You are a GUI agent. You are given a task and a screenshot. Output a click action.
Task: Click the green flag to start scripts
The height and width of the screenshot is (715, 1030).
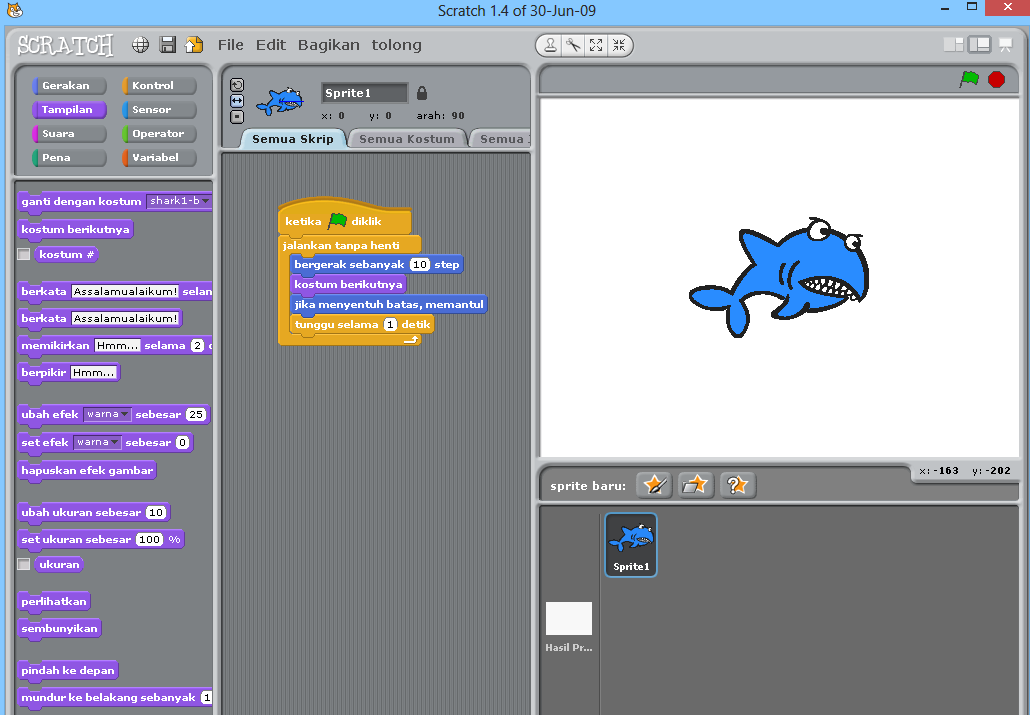(968, 77)
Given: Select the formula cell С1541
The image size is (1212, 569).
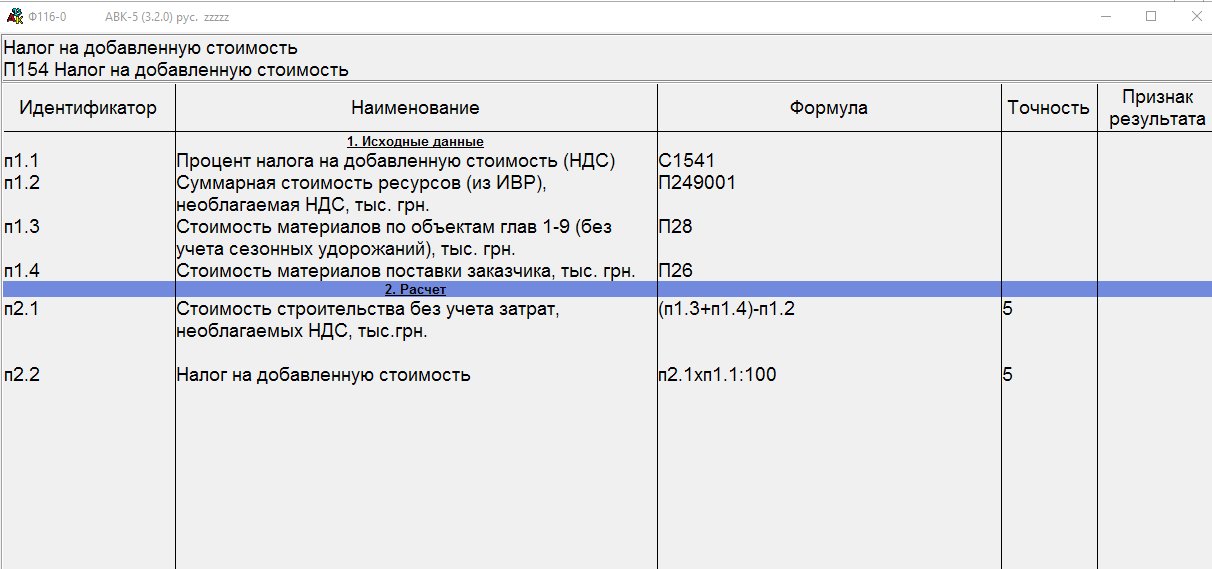Looking at the screenshot, I should click(x=687, y=160).
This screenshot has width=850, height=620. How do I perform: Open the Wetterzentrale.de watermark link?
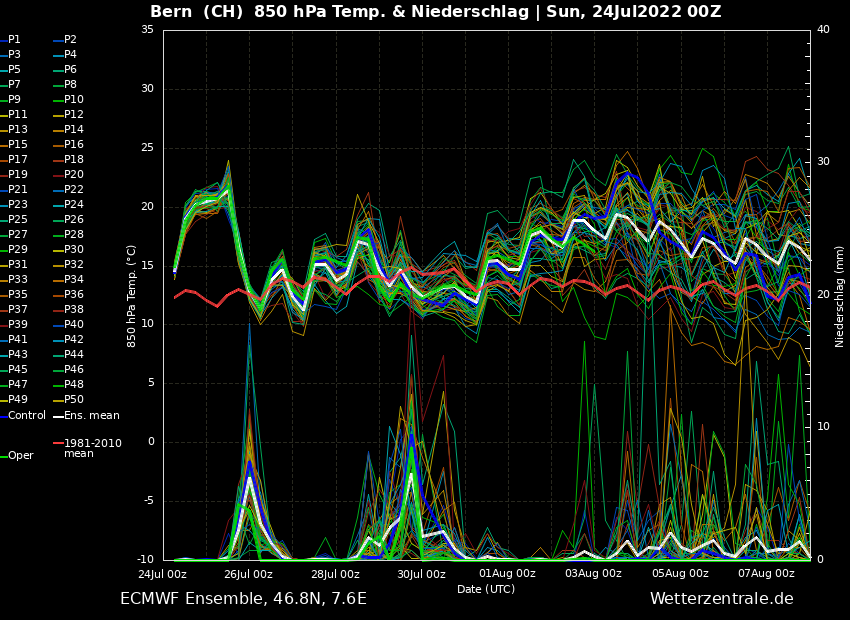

What you should do >>
Restate each entry word for word, please, but drop any images it holds.

Result for this task >>
You are a GUI agent. You are given a task and a screenshot. Output a click action.
Task: Click the green flag to start scripts
The height and width of the screenshot is (715, 1030).
(968, 77)
Given: Select the formula cell С1541
The image size is (1212, 569).
Looking at the screenshot, I should click(x=687, y=160).
This screenshot has width=850, height=620. How do I perform: Open the Wetterzentrale.de watermark link?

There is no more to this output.